Texte:
* * * * *

Lisez, citoyens, j'exposerai seulement les faits, les époques, et vous reconnaîtrez qu'on a surpris la justice de Rousseau, que je méritais des récompenses, non des peines, et que tout mon crime est d'avoir un ennemi accrédité [...].

La République française ne me laissera point sans pain, sans moyens d'étude, dans la solitude que je réclame, après plus de 40 ans de services rendus à l'Eglise, à l'Etat, et surtout à l'humanité souffrante. On connaît à Mirepoix mon boulanger et mon marchand d'habits pour les pauvres ; l'on m'a vu les réchauffer dans les glaces de l'hiver et je ne sais pas me repentir d'être presque sans réserves [...].

Mon ennemi, que la haine aveugle, me reproche d'avoir repris mes fonctions, alors que personne ne m'a interdit de les exercer ; j'ai obéi au cri de ma conscience et il me traite de fanatique !

[...] Or, je suis moi si tolérant, si conciliant, que je dis en chaire : que l'on promette de ne pas ravager l'église et de ne pas y proférer en chaire des blasphèmes, nous pourrions nous servir du même local à diverses heures, la religion naturelle est la soeur de la religion chrétienne ; vous prêcheriez les vertus morales, moi les vertus surnaturelles, et nous ferions tous en paix le bien de la République. Y a-t-il en cela de quoi me criminaliser et me punir ? Ne faudrait-il pas étudier cette idée au grand contentement du peuple français chrétien et non chrétien ?

* * * * *

Données fournies:
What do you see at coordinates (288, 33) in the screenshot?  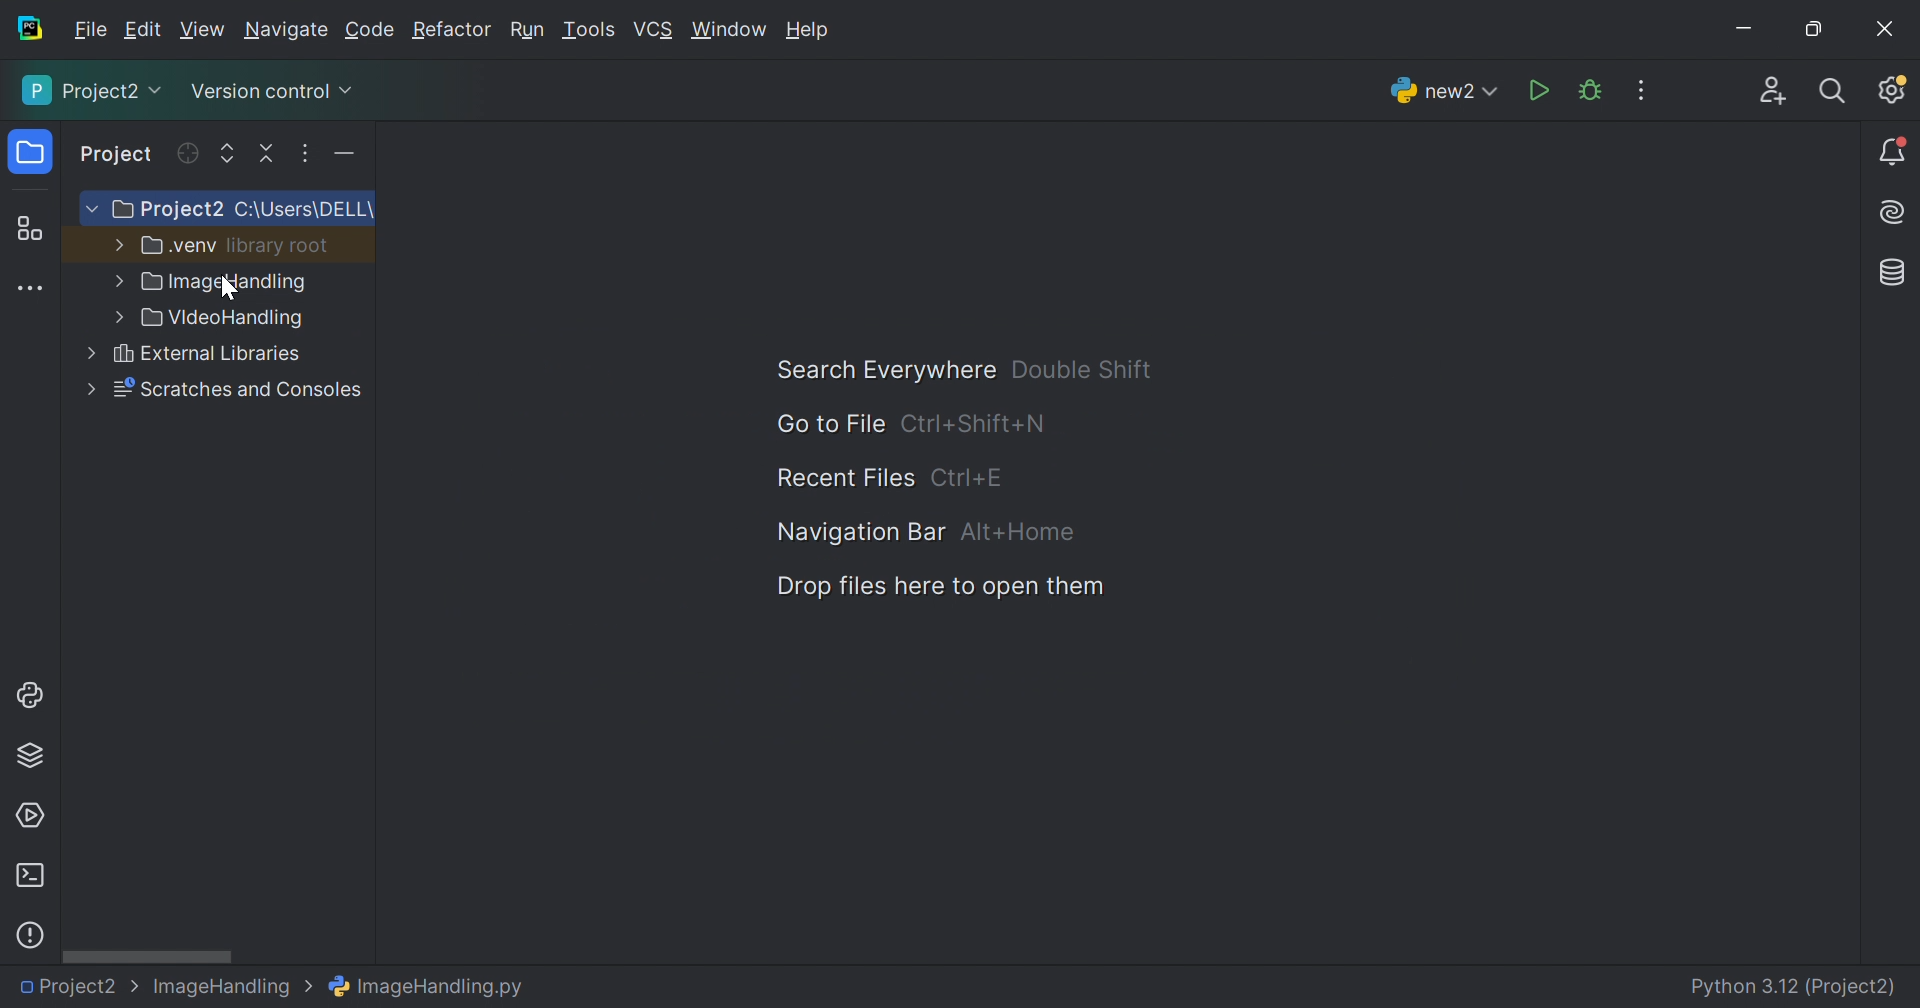 I see `Navigate` at bounding box center [288, 33].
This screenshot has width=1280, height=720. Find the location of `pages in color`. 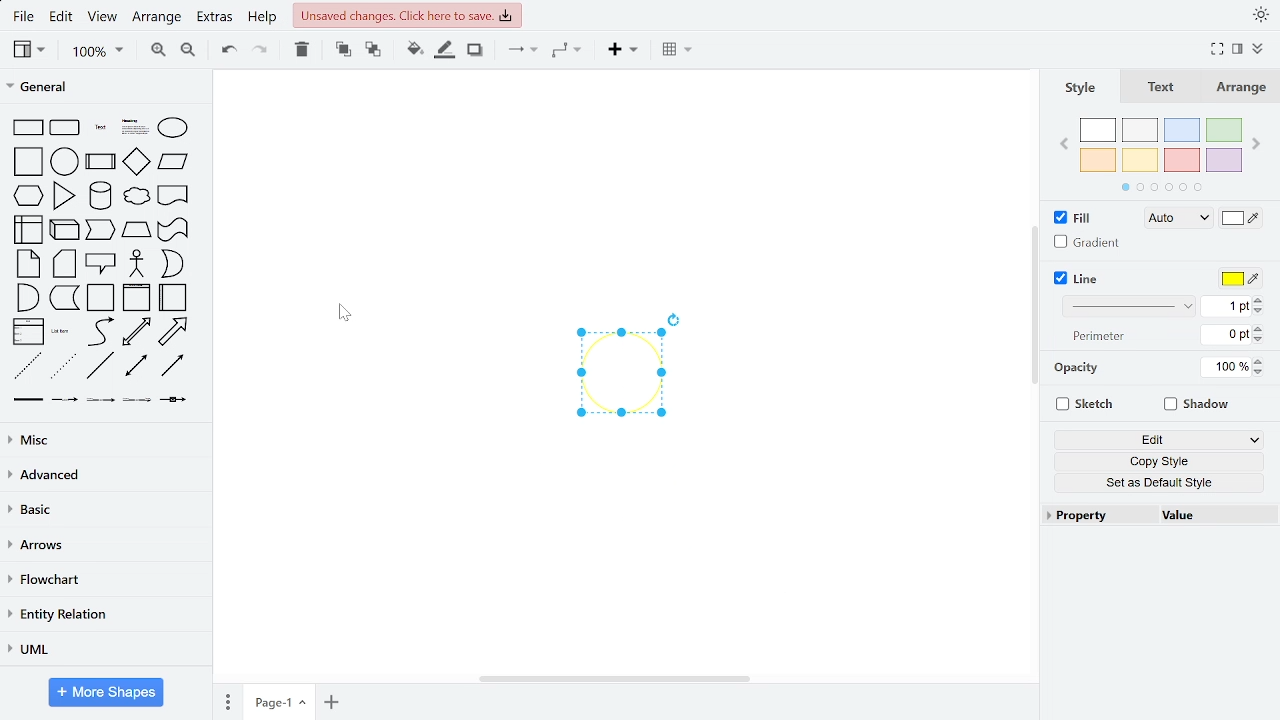

pages in color is located at coordinates (1162, 188).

* * * * *

Exercices proposés:
**1.** D'après le texte, pourquoi le signataire a-t-il repris ses fonctions, comme l'indique le passage « me reproche d'avoir repris mes fonctions » ? Réponds en une à trois phrases.
**2.** Relève dans le texte tous ceux à qui le signataire dit avoir rendu des services pendant plus de 40 ans.

Liste des réponses:
**1.** Le signataire a repris ses fonctions parce que personne ne lui avait interdit de les exercer. Il dit aussi avoir obéi au cri de sa conscience.

**2.**
- l'Eglise
- l'Etat
- l'humanité souffrante